Task to complete
Rewrite the rows from the line with "Select the Vietnam country cell" up to and including the line with "Expand the yellow" as a numbered list, leaving out any blank lines.

[BEGIN Data for this task]

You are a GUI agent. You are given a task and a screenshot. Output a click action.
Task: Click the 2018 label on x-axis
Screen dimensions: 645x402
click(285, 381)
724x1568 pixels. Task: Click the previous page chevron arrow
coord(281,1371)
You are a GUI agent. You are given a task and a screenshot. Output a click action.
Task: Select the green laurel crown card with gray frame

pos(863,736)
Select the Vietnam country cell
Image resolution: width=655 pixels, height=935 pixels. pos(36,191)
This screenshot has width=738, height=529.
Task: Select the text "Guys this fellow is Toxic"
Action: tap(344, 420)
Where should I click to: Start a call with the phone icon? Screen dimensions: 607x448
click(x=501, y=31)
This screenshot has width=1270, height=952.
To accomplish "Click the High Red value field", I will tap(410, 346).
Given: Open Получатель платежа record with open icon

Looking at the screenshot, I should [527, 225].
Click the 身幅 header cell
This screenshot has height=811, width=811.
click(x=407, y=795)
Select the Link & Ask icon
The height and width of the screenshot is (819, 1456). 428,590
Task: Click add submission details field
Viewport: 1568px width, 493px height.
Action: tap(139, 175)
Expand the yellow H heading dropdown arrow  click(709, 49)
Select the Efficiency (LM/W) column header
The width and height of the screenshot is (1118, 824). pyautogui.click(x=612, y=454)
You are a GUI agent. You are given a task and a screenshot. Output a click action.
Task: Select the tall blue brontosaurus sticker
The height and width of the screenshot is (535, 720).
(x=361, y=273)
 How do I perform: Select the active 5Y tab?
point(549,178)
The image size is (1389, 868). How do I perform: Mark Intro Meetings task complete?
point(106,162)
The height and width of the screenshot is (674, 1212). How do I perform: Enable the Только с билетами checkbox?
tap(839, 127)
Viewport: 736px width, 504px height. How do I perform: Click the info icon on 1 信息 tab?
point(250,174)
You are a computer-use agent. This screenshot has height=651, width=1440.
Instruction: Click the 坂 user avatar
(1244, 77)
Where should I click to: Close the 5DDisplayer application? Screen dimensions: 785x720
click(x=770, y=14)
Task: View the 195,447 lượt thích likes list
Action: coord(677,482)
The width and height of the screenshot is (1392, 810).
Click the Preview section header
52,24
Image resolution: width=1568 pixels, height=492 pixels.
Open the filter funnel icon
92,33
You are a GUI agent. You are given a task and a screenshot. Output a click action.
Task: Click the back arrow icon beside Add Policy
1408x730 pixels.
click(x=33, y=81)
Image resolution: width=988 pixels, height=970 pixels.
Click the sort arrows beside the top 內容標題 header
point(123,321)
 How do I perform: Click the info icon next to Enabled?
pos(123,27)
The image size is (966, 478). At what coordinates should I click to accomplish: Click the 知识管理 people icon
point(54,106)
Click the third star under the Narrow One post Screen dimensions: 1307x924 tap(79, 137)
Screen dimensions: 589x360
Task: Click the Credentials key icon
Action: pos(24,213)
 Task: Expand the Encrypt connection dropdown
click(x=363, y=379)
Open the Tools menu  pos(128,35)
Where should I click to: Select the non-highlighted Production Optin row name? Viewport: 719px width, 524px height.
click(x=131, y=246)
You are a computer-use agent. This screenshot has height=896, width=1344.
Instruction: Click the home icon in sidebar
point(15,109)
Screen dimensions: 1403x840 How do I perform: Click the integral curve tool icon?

[END Data for this task]

The reply
1. Select the Vietnam country cell
2. Image resolution: width=655 pixels, height=935 pixels. pos(36,191)
3. This screenshot has width=738, height=529.
4. Task: Select the text "Guys this fellow is Toxic"
5. Action: tap(344, 420)
6. Where should I click to: Start a call with the phone icon? Screen dimensions: 607x448
7. click(x=501, y=31)
8. This screenshot has width=1270, height=952.
9. To accomplish "Click the High Red value field", I will tap(410, 346).
10. Given: Open Получатель платежа record with open icon
11. Looking at the screenshot, I should [527, 225].
12. Click the 身幅 header cell
13. This screenshot has height=811, width=811.
14. click(x=407, y=795)
15. Select the Link & Ask icon
16. The height and width of the screenshot is (819, 1456). 428,590
17. Task: Click add submission details field
18. Viewport: 1568px width, 493px height.
19. Action: tap(139, 175)
20. Expand the yellow H heading dropdown arrow  click(709, 49)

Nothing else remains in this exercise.